Agenda item

KMPT Mental Health Update

The report provides an update on the work of Kent and Medway NHS and Social Care Partnership Trust (KMPT). This includes details of current activities and priorities, successes, challenges and opportunities.

 

The Committee has previously been provided with regular updates on the acute mental health inpatient beds review. This report provides an update on inpatient beds and also covers the wider work of the Trust.

Minutes:

Discussion

 

The Chief Executive of the Kent and Medway NHS and Social Care Partnership Trust (KMPT), introduced the report. The report provided details of the Trust’s current activities, priorities, successes, challenges and opportunities. The Committee had previously been provided with regular updates in relation to mental health bed provision. Following discussion with the Chairman of the Committee, it had been agreed at a pre-agenda meeting held on 6 October 2016 that future reports submitted to the Committee would include a wider update on KMPT’s work.

 

The Committee was advised that a Whole System Mental Health Workshop had taken place on 12 October 2016. The Chief Executive of KMPT had found this to be a very positive experience.

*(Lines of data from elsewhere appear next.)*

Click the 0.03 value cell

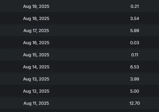134,43
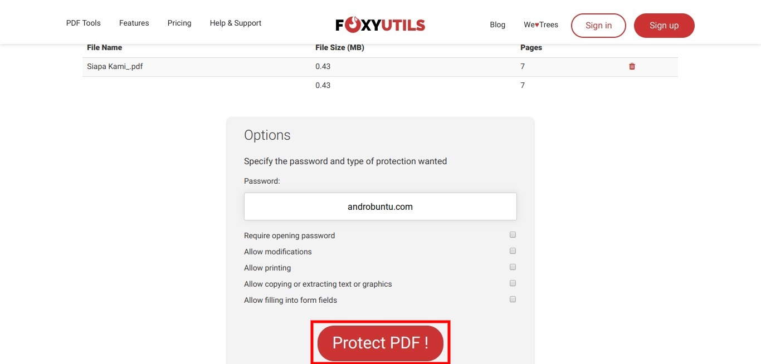Select the Pricing menu item

click(179, 23)
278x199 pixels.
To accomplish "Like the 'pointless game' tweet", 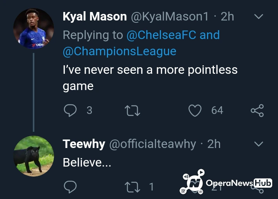I will pos(195,111).
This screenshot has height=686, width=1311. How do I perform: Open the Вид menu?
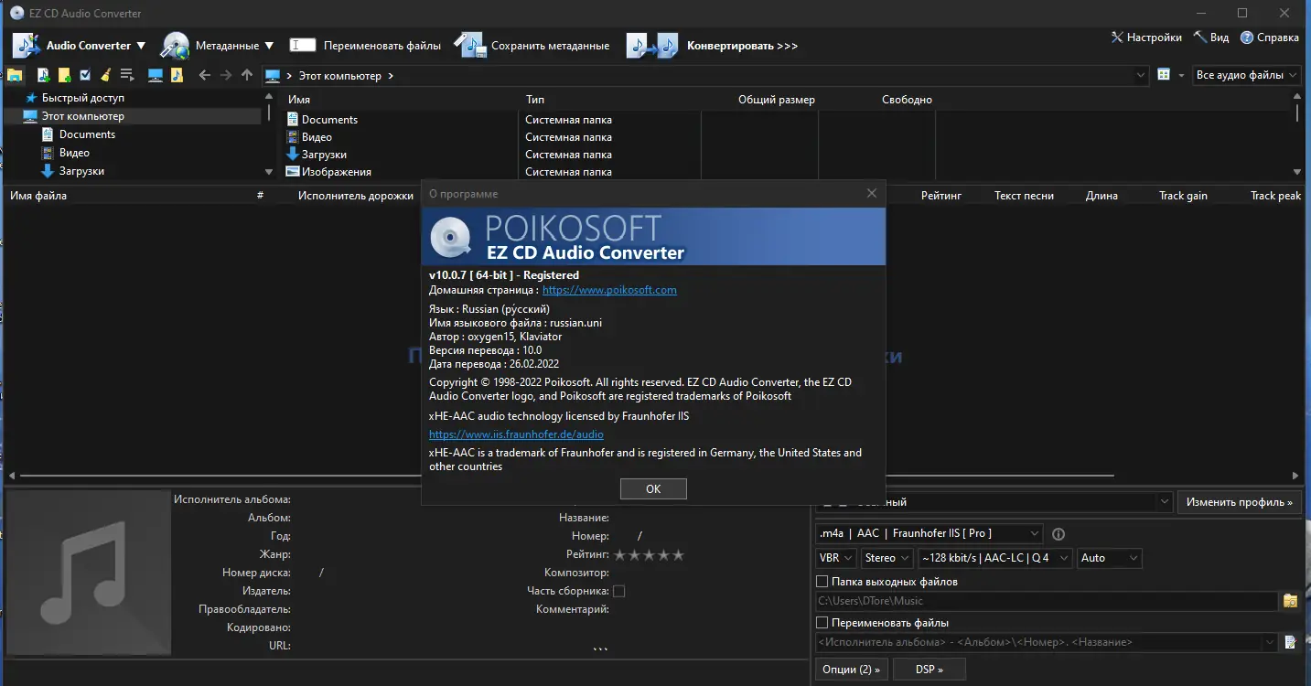(1210, 38)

Following this, a report had been presented to the Medway Health and Wellbeing Board on 3 November and a Mental Health Strategy was now due to be developed.

 

The Trust had worked to reduce the use of private inpatient acute mental health beds to a maximum of 15 by the end of October 2016.This was down from 76 beds in June. A plan was in place to ensure that this reduction was sustained and medical professionals were involved in this work.

 

The Committee raised a number of points and questions as follows:

 

Engagement and Service Improvement: In response to a question about public engagement undertaken, it was confirmed that a variety of engagement had taken place. There were five engagement representatives for each of the five main towns in Medway, with patients being consulted on the development of services. Improvements had been made with regard to accident and emergency provision, with Medway Maritime being the only acute hospital in Kent with 24/7 mental health provision. Recruitment was being looked at and a detailed improvement plan was under development.

 

Personality Disorders and Street Triage: A Member asked what provision was available for the treatment of personality disorders since the closure of a unit and about the provision of street triage. The Member was also concerned that services were not being promoted. The Chief Executive advised that there was some provision locally in relation to personality disorders and that there was some street triage provision in Dartford but that this was not able to cover the whole of Kent and Medway. Street Triage involved mental health workers going out on patrol with police officers. This could help to avoid the need for the Police to use Section 136 powers which allowed them to remove a person to a place of a safety where there were concerns for their wellbeing for mental health reasons. Consideration was being given as to how to work with commissioners, the Police and patients to improve provision. It was noted a mental health crisis hospital admission could be for up to 72 hours.

 

Brain Injury Unit: In response to a Member question, the Chief Executive advised that there were currently no plans for the brain injury unit in Medway to be expanded.

 

Mental Health Provision: A Member felt that services should be provided in a suitable environment as close as possible to a patient’s home. She was also concerned that there had not been sufficient follow up after previous mental health seminars. It was confirmed that a meeting was due to take place with all relevant agencies following the recent workshop and that providers would be held to account.

 

Homeless Persons: Concerns were raised about the challenges faced by homeless people and the difficulties they may face in accessing services. The Chief Executive felt that services were not as joined up or robust as they could be and undertook to provide relevant figures in relation to homeless provision.

 

Discharge of Patients: A Member highlighted achievements made to date in enabling people in acute beds to be discharged to an appropriate place and work being undertaken to reduce readmissions following an emergency stay.

 

Decision

 

The Committee:

 

a)    The Committee noted the content of the report and provided the comments as above.

 

b)    Agreed to recommend that Cabinet emphasises to the Kent Police and Crime Commissioner the importance of street triage.